Provided data:

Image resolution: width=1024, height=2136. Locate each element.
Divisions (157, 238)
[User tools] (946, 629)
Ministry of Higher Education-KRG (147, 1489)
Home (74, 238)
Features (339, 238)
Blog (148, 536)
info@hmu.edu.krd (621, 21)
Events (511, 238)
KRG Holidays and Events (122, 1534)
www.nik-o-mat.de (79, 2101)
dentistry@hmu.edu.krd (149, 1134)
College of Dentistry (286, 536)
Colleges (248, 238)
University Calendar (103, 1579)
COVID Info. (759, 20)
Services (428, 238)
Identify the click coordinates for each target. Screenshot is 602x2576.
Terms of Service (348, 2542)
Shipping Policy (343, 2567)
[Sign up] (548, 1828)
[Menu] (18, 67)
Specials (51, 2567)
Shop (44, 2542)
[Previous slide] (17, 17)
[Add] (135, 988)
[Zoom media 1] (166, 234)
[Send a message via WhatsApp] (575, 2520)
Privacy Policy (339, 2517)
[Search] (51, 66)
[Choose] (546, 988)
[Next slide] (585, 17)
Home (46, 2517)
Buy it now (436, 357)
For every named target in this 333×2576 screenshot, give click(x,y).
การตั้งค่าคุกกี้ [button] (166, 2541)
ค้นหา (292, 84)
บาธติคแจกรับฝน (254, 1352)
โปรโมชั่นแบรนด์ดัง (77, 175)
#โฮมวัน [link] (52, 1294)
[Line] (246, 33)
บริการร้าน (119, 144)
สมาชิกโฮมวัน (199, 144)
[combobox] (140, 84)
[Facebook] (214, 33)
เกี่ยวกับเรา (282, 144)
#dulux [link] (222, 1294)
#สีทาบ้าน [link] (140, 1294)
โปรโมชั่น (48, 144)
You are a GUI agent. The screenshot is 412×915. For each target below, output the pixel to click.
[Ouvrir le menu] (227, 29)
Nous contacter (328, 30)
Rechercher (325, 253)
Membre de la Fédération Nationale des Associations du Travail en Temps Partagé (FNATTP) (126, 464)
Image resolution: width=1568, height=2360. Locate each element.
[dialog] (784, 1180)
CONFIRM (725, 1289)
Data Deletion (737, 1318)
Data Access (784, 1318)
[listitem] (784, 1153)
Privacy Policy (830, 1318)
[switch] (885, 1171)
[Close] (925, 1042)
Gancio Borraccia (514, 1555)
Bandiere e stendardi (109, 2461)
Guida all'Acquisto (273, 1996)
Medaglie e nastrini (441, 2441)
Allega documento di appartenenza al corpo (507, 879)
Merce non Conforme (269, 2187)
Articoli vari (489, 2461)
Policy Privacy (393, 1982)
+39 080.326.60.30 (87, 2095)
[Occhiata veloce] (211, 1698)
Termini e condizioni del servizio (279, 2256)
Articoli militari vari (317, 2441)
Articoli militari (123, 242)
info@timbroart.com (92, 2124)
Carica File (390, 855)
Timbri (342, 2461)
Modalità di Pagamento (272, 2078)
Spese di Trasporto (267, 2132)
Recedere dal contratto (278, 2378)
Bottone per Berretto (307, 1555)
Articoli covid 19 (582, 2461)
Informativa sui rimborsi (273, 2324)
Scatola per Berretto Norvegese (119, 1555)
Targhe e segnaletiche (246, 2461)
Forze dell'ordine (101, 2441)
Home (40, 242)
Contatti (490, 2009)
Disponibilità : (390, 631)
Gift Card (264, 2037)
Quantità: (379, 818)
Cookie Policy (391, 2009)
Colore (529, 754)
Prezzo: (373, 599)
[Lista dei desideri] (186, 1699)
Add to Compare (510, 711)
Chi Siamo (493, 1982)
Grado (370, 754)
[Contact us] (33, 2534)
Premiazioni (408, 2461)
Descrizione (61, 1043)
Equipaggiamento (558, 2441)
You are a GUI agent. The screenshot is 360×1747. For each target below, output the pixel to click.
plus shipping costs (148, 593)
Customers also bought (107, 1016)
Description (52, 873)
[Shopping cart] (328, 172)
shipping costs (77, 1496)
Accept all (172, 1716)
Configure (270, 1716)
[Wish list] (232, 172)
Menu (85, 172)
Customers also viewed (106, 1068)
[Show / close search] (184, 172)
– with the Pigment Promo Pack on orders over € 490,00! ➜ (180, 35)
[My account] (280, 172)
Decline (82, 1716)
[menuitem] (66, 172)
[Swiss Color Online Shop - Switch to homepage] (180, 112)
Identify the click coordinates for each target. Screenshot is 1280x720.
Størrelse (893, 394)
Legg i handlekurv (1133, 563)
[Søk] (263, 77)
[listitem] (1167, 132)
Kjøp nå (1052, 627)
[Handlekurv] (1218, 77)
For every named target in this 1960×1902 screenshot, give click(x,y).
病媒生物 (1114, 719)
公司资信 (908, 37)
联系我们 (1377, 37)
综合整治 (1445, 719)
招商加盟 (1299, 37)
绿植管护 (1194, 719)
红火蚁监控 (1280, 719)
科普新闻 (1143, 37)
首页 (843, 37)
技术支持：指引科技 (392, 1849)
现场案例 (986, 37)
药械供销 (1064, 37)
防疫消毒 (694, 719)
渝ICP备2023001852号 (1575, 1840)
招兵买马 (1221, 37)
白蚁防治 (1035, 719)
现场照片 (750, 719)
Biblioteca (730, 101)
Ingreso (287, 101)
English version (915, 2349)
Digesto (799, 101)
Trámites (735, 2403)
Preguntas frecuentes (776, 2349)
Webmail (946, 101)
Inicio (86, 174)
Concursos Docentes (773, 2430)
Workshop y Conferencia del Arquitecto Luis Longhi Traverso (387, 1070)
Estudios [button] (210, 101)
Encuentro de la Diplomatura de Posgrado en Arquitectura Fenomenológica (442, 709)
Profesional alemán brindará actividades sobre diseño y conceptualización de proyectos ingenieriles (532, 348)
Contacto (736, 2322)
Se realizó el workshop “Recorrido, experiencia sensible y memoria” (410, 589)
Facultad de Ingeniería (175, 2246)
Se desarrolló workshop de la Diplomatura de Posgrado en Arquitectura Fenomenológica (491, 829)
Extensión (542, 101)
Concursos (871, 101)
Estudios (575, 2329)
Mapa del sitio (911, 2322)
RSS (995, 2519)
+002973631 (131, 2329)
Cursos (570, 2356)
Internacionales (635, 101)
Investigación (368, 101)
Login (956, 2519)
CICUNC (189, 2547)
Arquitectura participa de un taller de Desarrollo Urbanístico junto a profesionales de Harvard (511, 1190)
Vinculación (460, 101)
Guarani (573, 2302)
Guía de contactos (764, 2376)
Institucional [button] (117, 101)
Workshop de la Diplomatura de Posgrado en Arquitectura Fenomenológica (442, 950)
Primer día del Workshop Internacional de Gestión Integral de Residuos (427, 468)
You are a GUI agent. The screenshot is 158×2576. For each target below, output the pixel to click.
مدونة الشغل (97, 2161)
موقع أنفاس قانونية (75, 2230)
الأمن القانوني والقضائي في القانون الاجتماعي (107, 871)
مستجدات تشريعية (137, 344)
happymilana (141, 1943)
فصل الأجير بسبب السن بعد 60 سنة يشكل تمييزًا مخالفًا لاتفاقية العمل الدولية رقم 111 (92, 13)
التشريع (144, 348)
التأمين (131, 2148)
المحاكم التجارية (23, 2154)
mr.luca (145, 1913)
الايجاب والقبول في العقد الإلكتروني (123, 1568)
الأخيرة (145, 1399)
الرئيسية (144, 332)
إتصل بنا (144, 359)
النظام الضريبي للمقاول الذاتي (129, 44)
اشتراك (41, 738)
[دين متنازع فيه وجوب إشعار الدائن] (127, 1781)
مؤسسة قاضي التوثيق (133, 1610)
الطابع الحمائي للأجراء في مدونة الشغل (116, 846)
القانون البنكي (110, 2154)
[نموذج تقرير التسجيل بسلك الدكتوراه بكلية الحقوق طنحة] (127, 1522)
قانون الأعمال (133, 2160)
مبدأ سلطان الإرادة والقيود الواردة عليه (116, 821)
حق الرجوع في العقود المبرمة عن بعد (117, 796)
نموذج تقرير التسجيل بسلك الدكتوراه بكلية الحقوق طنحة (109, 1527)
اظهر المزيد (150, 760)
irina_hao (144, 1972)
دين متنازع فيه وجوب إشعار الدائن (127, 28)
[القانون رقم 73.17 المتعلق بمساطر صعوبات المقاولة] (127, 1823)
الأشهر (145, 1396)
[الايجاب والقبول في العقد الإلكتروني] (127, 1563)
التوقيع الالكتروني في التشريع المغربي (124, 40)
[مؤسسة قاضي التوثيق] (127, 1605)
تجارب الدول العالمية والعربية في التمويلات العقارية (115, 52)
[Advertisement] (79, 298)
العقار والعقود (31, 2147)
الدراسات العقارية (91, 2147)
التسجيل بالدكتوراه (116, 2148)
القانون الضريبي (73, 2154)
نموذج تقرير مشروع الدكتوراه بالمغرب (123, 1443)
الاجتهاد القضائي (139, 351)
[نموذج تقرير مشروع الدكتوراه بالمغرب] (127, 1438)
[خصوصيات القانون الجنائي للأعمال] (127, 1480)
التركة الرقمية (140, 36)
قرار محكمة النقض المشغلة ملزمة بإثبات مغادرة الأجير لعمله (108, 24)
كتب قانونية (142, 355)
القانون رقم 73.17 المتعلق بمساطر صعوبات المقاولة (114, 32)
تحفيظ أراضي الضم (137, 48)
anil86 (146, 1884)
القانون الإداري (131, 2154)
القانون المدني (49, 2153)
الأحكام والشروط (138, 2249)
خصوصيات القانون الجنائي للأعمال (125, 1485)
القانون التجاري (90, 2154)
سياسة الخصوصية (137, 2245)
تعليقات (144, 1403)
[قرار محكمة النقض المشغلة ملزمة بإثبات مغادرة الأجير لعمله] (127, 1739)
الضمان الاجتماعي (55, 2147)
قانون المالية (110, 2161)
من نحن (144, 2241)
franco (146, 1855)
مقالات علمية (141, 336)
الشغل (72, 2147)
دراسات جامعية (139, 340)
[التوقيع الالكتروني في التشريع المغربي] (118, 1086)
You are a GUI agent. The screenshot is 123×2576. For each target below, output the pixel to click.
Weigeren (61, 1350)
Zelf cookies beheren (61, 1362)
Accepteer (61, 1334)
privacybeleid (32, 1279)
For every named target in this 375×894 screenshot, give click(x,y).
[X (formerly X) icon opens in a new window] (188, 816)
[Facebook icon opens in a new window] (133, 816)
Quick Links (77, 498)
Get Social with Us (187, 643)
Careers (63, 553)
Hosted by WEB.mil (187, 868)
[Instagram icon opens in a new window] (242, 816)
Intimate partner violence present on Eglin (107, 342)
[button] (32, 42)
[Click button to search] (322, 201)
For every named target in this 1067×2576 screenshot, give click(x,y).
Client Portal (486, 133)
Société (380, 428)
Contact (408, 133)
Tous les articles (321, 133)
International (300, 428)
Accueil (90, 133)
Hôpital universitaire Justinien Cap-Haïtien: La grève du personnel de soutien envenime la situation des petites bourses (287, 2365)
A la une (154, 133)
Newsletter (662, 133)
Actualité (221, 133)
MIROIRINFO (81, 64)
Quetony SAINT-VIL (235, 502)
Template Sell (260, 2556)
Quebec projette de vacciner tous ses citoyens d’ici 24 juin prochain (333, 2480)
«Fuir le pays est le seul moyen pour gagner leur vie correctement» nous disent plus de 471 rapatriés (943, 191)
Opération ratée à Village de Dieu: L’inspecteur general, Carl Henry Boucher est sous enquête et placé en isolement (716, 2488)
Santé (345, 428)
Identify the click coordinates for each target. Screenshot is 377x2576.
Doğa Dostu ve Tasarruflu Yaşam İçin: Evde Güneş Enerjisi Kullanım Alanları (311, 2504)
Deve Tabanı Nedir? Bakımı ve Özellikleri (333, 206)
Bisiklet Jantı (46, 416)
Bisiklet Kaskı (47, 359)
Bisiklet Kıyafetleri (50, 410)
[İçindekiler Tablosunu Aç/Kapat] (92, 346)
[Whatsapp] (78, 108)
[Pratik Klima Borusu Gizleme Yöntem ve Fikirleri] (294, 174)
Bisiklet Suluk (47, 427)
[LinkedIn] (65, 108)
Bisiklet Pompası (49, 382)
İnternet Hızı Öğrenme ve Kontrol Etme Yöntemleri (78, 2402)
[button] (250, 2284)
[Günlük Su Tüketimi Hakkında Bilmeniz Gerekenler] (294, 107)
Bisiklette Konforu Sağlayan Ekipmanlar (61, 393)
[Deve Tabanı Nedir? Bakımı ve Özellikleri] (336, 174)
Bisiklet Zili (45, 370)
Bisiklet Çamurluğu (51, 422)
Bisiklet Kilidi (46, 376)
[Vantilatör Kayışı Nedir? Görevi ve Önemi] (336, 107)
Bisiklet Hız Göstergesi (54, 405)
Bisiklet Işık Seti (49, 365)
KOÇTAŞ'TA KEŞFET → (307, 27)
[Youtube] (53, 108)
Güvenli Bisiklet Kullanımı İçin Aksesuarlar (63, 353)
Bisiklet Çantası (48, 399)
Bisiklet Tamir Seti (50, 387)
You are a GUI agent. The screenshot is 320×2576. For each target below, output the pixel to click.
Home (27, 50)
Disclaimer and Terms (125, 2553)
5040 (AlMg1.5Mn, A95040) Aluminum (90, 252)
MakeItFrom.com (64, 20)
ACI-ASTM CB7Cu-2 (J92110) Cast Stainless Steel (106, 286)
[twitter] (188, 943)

What the exercise asks: Copy out each line of the entries where the word "Seti" is found.

Your solution:
Bisiklet Işık Seti (49, 365)
Bisiklet Tamir Seti (50, 387)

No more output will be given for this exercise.